GIVEN TASK: Copy out the listing below verbatim, from the line with "Given: Click the CAU application icon in dock" to the line with "This screenshot has width=1536, height=648.", both included. Give those lines and nothing else.

------ GIVEN INFORMATION ------

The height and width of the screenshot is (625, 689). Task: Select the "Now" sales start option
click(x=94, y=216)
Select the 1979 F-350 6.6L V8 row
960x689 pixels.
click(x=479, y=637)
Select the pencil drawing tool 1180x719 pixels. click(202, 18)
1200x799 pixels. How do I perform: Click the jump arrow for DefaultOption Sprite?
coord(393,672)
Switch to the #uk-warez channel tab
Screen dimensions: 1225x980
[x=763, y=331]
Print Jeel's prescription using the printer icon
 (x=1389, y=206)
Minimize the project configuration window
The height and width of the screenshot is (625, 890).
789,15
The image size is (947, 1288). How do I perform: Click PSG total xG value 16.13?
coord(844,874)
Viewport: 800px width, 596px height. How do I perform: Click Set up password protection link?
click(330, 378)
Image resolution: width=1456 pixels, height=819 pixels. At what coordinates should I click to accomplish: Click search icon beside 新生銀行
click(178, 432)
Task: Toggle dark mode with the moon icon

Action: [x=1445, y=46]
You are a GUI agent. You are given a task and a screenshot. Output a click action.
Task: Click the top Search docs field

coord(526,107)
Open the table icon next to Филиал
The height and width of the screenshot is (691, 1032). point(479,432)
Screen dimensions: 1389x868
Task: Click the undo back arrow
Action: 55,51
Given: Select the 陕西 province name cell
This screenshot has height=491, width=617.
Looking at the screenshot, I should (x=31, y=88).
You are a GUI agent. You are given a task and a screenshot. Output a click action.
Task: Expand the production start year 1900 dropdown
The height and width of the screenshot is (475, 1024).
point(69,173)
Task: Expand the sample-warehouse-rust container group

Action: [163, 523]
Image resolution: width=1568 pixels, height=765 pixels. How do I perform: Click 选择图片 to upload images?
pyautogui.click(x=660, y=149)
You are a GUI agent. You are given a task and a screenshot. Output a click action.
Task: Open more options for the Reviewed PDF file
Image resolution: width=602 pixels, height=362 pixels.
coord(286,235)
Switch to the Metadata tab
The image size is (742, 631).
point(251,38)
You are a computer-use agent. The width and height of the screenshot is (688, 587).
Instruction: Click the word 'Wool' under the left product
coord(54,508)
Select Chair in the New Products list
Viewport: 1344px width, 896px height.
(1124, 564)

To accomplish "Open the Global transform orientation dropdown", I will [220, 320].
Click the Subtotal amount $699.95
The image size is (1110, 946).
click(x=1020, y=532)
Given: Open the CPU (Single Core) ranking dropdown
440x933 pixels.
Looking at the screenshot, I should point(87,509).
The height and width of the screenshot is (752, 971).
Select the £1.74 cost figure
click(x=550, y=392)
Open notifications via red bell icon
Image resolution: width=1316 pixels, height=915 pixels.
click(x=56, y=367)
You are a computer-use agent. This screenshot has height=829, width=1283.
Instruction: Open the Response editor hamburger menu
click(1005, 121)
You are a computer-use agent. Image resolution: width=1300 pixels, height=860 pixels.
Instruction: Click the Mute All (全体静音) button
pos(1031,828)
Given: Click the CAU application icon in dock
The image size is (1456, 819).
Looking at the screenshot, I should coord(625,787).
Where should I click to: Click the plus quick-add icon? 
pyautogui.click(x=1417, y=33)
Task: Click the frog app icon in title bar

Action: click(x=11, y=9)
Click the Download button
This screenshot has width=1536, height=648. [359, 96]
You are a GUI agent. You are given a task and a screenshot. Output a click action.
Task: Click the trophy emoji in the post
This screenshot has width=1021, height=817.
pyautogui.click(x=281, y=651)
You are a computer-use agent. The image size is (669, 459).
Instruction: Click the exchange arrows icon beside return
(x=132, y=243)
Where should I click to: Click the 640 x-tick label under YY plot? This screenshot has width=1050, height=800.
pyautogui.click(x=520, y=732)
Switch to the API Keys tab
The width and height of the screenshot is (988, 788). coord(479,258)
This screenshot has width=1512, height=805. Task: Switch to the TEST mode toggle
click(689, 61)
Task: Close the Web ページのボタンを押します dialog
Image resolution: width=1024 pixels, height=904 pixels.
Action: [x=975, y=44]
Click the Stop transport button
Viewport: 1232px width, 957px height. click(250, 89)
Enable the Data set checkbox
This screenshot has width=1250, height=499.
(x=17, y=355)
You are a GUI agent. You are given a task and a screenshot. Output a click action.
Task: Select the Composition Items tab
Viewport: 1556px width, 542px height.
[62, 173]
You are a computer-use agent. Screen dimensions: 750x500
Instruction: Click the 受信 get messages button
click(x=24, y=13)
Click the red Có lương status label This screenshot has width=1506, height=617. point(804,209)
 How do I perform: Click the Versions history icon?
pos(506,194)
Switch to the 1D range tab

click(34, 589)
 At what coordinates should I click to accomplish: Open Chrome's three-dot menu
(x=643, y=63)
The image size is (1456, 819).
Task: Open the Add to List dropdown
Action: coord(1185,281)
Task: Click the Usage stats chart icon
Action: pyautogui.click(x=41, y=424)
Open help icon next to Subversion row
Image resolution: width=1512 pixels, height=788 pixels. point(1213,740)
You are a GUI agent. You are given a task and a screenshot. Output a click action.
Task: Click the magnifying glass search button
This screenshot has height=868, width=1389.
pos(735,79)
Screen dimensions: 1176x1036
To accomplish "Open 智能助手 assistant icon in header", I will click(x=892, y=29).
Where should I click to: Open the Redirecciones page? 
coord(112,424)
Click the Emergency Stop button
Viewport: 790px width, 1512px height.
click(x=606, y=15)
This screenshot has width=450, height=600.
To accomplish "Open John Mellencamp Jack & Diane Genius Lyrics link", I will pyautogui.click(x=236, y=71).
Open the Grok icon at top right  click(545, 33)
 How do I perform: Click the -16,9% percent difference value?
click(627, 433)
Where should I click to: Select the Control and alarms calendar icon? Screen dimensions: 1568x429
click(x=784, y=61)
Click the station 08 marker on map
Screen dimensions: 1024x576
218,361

------

RESULT OF THIS TASK:
Given: Click the CAU application icon in dock
The image size is (1456, 819).
Looking at the screenshot, I should coord(625,787).
Where should I click to: Click the plus quick-add icon? 
pyautogui.click(x=1417, y=33)
Task: Click the frog app icon in title bar

Action: click(x=11, y=9)
Click the Download button
This screenshot has width=1536, height=648. [359, 96]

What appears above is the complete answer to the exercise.